Anyway, you made good and valuable comments which I will keep in mind. They will undoubtedly help others too
because I think this sort of thing is all too frequent.
Eye
Oh, I forgot the paranoid phase I also went through last night. Because when I was in the same area he would make direct threats to my face, but via voicemail he would couch them in inuendos that would get the point across what he was thinking, yet without directly implicating him in any way, the thought also occured to me that since the only portion of the death notice I could see was “BURIAL OFFICE, then most of the name (but not all of it) and then the DOB and DOD, that this could also have been a subliminal type threat he was issuing since it had already been six weeks since this person passed.
Sort of like when in person he would directly say to me he would burn my house down if I did or didn’t do so and so…..then later on if I didn’t do what he wanted he would phone and say you did this or that and I’m so mad right now all I can see is red…fire…all I can see is red.

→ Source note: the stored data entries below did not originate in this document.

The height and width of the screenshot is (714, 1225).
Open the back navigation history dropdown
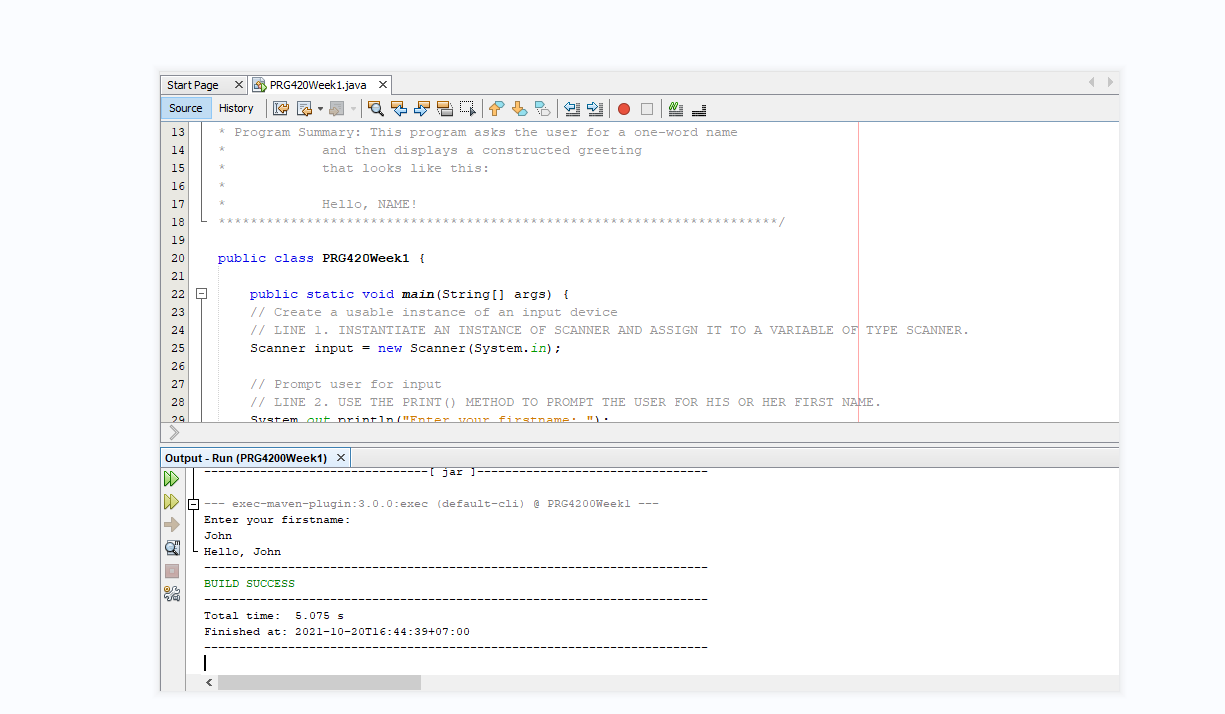[x=319, y=108]
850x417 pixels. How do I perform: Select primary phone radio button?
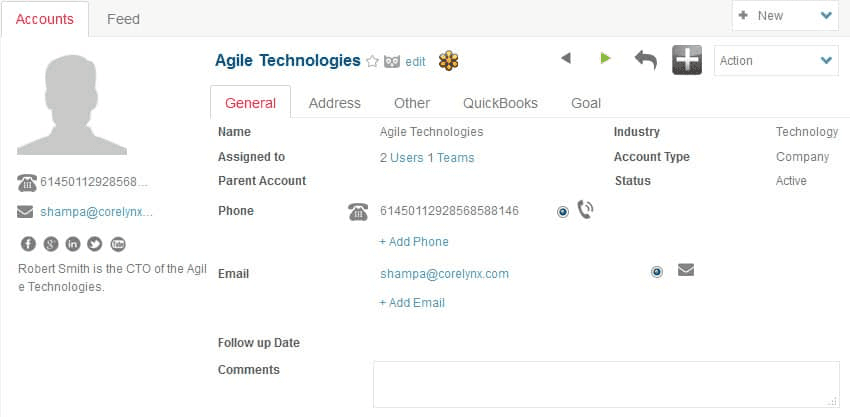tap(563, 212)
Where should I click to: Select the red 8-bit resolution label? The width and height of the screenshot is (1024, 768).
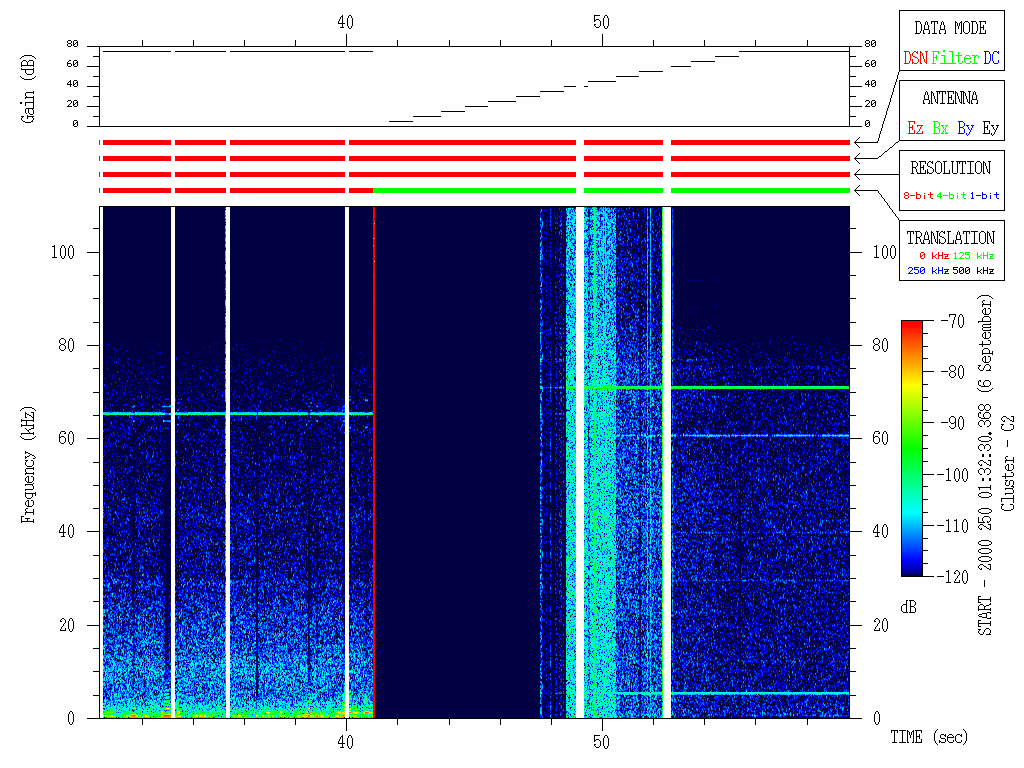[918, 196]
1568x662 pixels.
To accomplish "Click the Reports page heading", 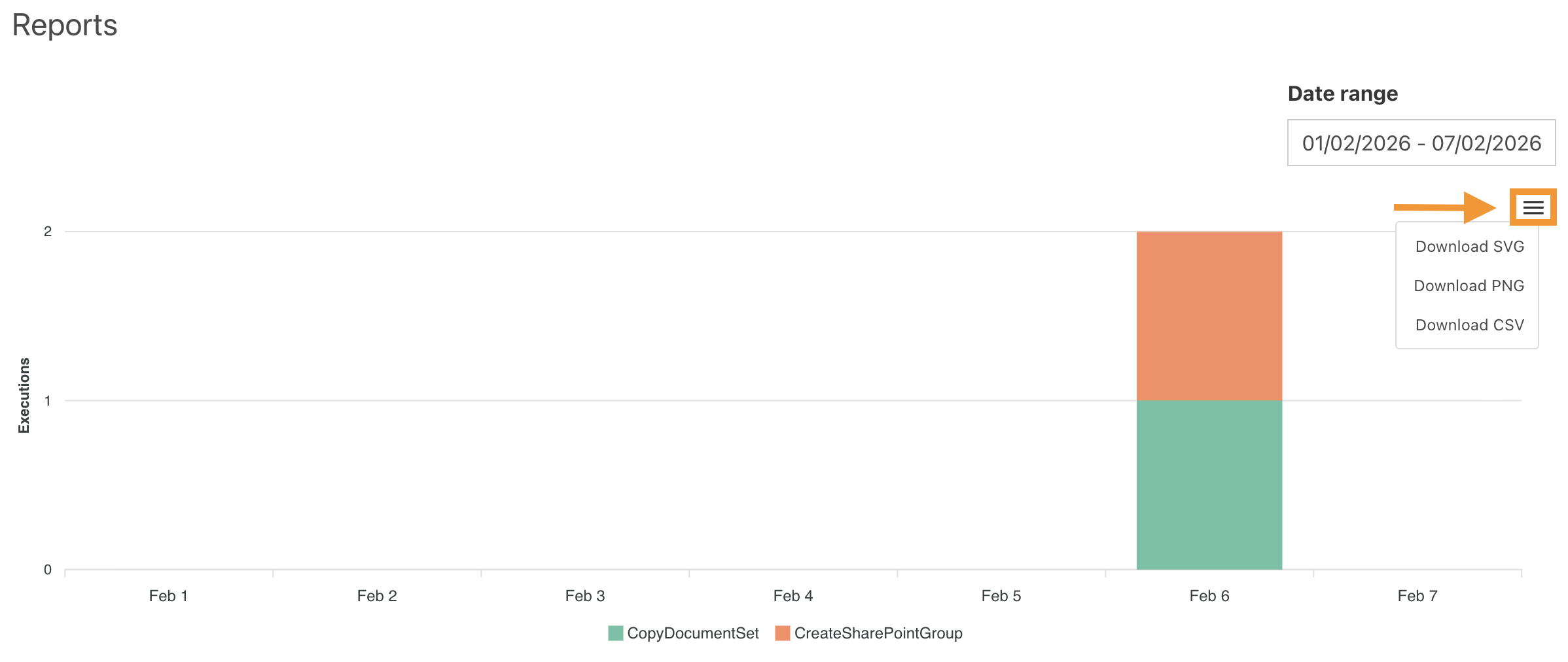I will 65,26.
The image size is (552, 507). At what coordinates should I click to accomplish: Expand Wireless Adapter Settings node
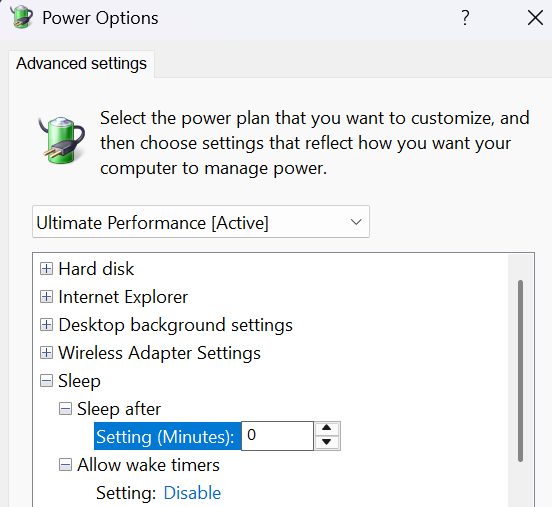46,353
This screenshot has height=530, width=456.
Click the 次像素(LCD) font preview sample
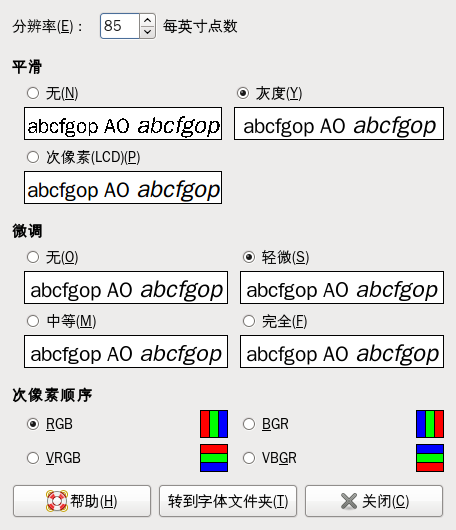123,187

I just see red…FIRE. Or would call and leave a message asking me if I remembered to get a fire sprinkler system installed in my house because “you know how careless you are” and “how easily fires start.” (that sort of thing).
So I spent some time feeling like a bit crazy paranoid over the death notice and why he sent it, but then I decided it was likely just a ploy to get my sympathy so I would call.